WHAT ARE THE RULES OF THE CAMP?

  • Keep the camp and all the surrounding areas in a perfect state of order and hygiene, avoiding leaving any waste in the area.
  • Not to leave or move away from the camp without previously informing the staff in charge of the camps.
  • Not to separate from their companions during the routes without the authorisation of the staff in charge.
  • Respect and comply with work, rest and leisure timetables, both their own and those of others.
  • Respect and comply with the rules of behaviour on the beach and the handling of loggerhead sea turtle (Caretta caretta) females and hatchlings.
  • Do not interfere if any person is observed capturing or killing a turtle or taking its eggs, but leave it to the monitor to act.
  • Always maintain a spirit of companionship and respect for all camp participants and the local population of the island.
  • Do not take any food or material from the camp without authorisation.
  • Bathe only in the areas indicated for this purpose.
  • To only fish selectively and with authorisation, leaving a record of where and with whom the activity is being carried out.
  • It is strictly forbidden to possess and/or consume alcohol and/or drugs in the camp, as well as any kind of violent altercation.
  • Please inform the organisation if you have any chronic illnesses or allergies that need to be taken into account.

What to bring to volunteer in Cape Verde?

  • Dark clothes, sweatshirt and a mackintosh. This is for night work.
  • During the day, summer clothes (most of the time is spent on the beach). It is important to wear a hat or scarf to protect your head and to avoid sunstroke.
  • Wear trainers or footwear suitable for walking on the beach and in areas with loose stones (booties are ideal).
  • Mat and sleeping bag (semi-inflatable mats are recommended) or sheets.
  • Toilet bag and first aid kit: something basic (bandages, betadine, plasters, some generic antibiotics, etc). If you need specific medicines, please note that you will not be able to get them in Cape Verde.
  • Mosquito repellent.
  • Sunscreen.
  • Torches with red light (compulsory): headlamps are recommended.
  • Watch with light for night work.

Experiences of our volunteers

Sofi’s story

Cape Verde and I have a great history. Cape Verde impacted me many years ago and never left me. 20 years later I returned, and I felt again the freedom with the environment.

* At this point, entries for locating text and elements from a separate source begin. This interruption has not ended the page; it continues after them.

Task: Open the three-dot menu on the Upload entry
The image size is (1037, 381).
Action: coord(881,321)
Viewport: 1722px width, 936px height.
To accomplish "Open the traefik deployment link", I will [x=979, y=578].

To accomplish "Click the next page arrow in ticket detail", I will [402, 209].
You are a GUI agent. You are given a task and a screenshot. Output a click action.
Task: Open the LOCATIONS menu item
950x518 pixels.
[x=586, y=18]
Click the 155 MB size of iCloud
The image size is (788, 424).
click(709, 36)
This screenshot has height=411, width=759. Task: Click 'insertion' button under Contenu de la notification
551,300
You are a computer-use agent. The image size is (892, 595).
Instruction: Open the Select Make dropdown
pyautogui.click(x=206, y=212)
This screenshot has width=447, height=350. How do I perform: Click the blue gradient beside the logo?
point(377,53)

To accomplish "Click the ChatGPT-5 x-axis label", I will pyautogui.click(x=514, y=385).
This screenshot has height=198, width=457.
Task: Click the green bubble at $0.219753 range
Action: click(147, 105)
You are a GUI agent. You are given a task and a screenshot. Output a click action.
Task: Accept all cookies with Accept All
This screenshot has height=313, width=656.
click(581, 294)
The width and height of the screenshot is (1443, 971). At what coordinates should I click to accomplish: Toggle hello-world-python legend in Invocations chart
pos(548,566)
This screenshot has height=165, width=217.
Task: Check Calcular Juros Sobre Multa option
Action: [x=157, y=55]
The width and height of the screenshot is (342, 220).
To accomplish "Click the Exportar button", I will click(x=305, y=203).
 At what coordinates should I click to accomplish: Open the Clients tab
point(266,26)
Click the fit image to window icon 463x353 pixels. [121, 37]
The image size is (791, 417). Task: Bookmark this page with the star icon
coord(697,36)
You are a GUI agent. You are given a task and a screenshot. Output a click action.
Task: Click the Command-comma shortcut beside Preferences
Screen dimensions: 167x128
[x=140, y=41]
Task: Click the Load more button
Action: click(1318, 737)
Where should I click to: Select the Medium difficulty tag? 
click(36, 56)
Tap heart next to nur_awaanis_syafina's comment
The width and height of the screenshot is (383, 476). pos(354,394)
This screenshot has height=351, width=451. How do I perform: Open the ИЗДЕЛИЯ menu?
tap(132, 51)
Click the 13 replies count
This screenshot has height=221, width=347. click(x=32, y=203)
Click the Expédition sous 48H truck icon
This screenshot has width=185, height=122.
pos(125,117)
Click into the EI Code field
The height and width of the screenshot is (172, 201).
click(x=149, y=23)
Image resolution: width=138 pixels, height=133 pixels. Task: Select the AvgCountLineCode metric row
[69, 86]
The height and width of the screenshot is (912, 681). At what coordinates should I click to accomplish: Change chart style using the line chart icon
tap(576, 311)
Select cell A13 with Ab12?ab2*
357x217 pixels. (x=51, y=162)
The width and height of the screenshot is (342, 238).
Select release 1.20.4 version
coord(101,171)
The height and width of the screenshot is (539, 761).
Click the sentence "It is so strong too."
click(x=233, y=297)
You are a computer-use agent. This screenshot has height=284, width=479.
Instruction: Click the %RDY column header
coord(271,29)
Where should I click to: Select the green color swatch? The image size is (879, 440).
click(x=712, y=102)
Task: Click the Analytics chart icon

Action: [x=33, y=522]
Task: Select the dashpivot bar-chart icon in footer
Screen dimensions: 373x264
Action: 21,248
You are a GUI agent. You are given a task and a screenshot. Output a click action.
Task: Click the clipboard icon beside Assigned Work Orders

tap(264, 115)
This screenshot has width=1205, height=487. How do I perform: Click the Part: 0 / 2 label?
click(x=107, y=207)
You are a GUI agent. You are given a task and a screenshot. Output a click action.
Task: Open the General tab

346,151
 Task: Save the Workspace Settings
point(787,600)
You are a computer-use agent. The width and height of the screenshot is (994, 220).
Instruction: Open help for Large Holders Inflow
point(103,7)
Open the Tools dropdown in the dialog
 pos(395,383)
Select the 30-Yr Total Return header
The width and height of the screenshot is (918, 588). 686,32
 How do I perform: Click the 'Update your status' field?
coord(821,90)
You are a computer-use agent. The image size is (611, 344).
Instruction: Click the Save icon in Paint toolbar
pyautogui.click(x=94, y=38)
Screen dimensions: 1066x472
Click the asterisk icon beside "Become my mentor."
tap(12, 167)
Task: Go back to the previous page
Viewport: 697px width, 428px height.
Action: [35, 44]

The experience was incredible and unforgettable, the people, the environment and especially the turtles… You learn to see things in a different way. A little piece of my heart is still there, the day to day with all the volunteers was very dynamic and every day you waited for the turtles to hatch. I will definitely go back. At 40 years old, I can say that it is an experience for all ages as you learn from the stories of other volunteers from all over the world.

I always look forward to returning to the place where I connect with nature!